Mark ends his Gospel prematurely because he’s thinking of you and me.  Mark begins a relay race.  He has run his lap with brilliance.  He has done his job perfectly.  He has told the story of Jesus up to his resurrection, and now he is finished.  There is more to be written, but not by him.  Instead, he has passed the baton to us and said, “You finish it.”  The tomb is empty, Jesus is alive, now what?  How are you going to finish the story?  Fear, silence, bewilderment?  Or are you going to pen a better ending?  One where you personally encounter the risen Christ, where you have your fear of death and your fear of life, gently soothed away, where your worries, your anxiety, your insecurities, are embraced and loved and changed into peace, and joy, and courage?   And then will you continue the relay?  Will you pass the baton to others?  What will you write?  What’s the ending to your gospel?

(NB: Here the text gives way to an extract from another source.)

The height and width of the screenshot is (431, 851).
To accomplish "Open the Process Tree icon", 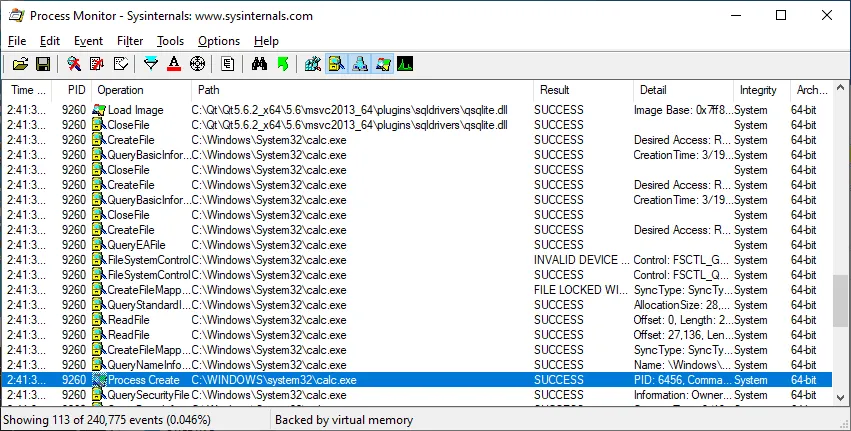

The man we worship has no grave.  And neither do we.  Not really, not eternally.  Because of the empty tomb, we have begun again.  We have a blank manuscript.  So, let’s get writing.  How is your story going to end?  Here’s what I think.  As we move towards the end of the pandemic, you and I are going to live resurrected lives.  We will be messengers of hope to those around us.  We’re going to be heralds of peace and justice.  We’re going to emerge from the mini-death that has been the pandemic, and we are going to be different people – more compassionate, more intentional, with better priorities, clearer perspective of what is important in life, and a passion to impact our world with the good news of the God who has defeated evil and death and now lives in us writing a new, exciting, inspiring message for the benefit and joy of all around us.  The man we worship has no grave.  And neither do we.